Сквозь набитую вату в ушах, наконец, начал поступать звук, и первое, что услышала Елень, было какое-то звериное рычание, и не сразу поняла, что рычит она сама. На нее посмотрел красномордый, подошел. Женщина инстинктивно дернулась от него, а тот ослабил веревку, и Елень смогла нормально встать на обе ноги. Сонъи бросилась к ней.
— Мама. Матушка! — плакала девочка, обняв мать.
— Не плачь, слышишь! Не плачь, — хрипела та в ответ, и голос был твердый, как наждак, и словно не ее.
Красномордый подхватил щуплого, который от выпитого вина едва держался на ногах, и палачи ушли.
— Что новый день нам уготовил? — прошептала Елень и спрятала лицо в волосах дочери.
Сонъи, плача, напоила мать. Хванге вскоре сморил сон. Сонъи по настоянию матери, прижалась к брату, так как в конюшне было довольно холодно. Холод минувшей ночи они не особо заметили, некогда было, но если капитан Ким не поторопится…
Лодыжки горели, но Елень не думала о них: поболят и перестанут, жизнь бы сохранить.
Тени медленно ползли по конюшне. Солнце едва грело, но под его лучами было все равно теплее. Спустя какое-то время Елень будто провалилась в забытье.
Проснулась по-звериному, почувствовав чье-то присутствие.

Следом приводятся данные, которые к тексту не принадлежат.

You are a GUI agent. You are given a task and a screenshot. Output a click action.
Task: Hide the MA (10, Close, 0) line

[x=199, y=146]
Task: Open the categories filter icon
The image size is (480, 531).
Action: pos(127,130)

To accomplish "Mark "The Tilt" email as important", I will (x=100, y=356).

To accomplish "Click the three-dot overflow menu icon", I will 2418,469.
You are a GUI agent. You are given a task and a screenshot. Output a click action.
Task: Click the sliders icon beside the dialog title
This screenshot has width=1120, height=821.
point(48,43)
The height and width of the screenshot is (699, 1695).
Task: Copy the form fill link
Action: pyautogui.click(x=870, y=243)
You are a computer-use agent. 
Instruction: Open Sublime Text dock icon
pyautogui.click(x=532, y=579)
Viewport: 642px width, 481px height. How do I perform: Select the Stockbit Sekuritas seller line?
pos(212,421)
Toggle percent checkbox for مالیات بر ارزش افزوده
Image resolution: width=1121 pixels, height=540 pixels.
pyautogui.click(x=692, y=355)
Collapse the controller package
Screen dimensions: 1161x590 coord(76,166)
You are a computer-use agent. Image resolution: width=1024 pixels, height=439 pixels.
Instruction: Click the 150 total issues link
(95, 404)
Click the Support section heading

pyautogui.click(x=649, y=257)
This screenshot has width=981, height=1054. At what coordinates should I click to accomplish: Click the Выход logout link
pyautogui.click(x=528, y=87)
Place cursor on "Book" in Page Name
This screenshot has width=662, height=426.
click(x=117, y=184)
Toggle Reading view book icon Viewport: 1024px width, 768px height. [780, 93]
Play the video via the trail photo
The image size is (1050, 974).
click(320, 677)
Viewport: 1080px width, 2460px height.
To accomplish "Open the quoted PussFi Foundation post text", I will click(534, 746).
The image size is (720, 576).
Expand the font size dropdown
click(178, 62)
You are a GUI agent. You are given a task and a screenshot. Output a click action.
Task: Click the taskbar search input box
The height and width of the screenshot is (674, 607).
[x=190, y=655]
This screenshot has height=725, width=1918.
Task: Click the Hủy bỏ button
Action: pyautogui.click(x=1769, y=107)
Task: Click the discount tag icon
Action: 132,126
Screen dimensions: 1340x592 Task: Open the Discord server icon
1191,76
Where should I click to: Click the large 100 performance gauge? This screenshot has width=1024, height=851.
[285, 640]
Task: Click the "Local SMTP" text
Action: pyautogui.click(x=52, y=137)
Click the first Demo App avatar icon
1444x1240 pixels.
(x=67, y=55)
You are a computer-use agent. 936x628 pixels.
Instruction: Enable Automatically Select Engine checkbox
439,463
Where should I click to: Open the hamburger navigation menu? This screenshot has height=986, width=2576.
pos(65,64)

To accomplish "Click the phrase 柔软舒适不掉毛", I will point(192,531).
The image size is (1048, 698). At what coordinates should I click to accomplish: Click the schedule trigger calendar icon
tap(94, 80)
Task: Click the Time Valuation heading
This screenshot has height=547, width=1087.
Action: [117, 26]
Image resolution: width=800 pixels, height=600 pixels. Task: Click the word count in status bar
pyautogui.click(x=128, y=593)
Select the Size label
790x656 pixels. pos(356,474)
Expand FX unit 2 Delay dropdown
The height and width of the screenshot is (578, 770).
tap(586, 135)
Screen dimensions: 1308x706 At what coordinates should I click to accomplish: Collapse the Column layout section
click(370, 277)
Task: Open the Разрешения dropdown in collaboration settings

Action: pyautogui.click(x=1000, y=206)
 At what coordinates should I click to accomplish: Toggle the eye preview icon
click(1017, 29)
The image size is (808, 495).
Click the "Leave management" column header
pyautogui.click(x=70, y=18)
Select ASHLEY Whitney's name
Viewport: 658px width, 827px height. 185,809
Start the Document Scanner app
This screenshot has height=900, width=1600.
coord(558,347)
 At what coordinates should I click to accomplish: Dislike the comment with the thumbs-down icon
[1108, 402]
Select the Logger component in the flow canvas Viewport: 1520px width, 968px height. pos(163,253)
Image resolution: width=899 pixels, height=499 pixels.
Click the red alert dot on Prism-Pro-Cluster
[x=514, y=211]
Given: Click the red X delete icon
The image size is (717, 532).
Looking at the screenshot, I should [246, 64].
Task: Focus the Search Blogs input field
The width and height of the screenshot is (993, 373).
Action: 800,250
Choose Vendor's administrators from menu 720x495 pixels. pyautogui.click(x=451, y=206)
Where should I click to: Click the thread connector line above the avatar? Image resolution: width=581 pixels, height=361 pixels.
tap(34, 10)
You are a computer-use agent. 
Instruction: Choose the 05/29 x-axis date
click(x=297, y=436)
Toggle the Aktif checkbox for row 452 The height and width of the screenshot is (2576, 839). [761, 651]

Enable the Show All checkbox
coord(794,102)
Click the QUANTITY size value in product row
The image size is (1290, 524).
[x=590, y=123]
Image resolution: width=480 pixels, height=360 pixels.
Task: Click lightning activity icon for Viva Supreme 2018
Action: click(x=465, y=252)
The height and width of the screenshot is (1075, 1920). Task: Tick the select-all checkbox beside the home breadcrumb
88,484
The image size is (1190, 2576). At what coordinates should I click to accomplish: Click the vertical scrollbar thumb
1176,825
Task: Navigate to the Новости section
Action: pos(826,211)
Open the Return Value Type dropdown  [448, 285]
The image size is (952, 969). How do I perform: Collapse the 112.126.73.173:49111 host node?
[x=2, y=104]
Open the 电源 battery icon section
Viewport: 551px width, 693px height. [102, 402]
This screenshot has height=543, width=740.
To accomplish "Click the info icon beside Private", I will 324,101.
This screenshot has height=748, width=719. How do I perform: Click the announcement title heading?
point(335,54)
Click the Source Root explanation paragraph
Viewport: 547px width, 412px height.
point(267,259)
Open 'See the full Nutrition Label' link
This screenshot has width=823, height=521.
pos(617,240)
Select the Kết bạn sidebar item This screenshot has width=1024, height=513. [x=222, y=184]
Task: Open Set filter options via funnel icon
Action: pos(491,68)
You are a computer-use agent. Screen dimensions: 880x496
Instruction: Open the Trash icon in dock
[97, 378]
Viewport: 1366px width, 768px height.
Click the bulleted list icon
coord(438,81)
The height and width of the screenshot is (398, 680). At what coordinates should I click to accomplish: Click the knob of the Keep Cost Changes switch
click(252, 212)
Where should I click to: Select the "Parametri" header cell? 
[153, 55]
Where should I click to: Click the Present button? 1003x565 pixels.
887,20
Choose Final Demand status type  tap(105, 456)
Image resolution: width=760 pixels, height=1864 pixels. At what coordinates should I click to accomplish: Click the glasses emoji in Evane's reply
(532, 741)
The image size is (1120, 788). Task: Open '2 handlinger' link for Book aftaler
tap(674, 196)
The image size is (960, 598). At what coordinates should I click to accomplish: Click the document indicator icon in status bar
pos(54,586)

Она еще не видела человека, вошедшего в конюшню, но по нетвердой походке, по дыханию поняла, что вернулся щуплый. Тот подошел к ней и встал напротив, буравя ее мутными глазами. Он что-то мямлил, дыша ей в лицо перегаром, слов она разобрать не могла. Да и не желала. Ему нужно было выговориться. Что ж, она выслушает. А он говорил о своем покойном брате, которого убила Елень.
— Проси прощения у меня, дрянь, — заявил вдруг он.
Женщина поняла — мучитель нашел новую причину, чтобы поизмываться над ней. Ему не нужны извинения. Он жаждет крови. И хорошо бы, чтобы он удовлетворился только ее кровью.
Она послушно стала просить прощенья, чувствуя на себе взгляды детей. Солдат не слышал в словах женщины искренности, и она извинялась еще и еще. Чтобы «добавить искренности ее словам», он ее ударил так, как учил капитан Сон. Чтоб не видно было. Не полезет же капитан Ким ей под юбку-чиму сразу, а болтать она не станет. Не той масти, чтоб жаловаться врагу. А в сыне министра она видела врага, уже это-то подчиненный сразу заметил! Не дурак, чай!
Елень, не в силах отбиться или защититься, просто принимала удары на себя. Боль разрывала тело на части, не убежать, не спастись от нее. Мучители ей давали отдышаться от удара до удара. Ее слезы были для них бальзамом на раны.
— Как-то тихо, не думаешь? — вдруг сказал красномордый. Елень, плавая в угаре боли, даже не заметила, как он пришел.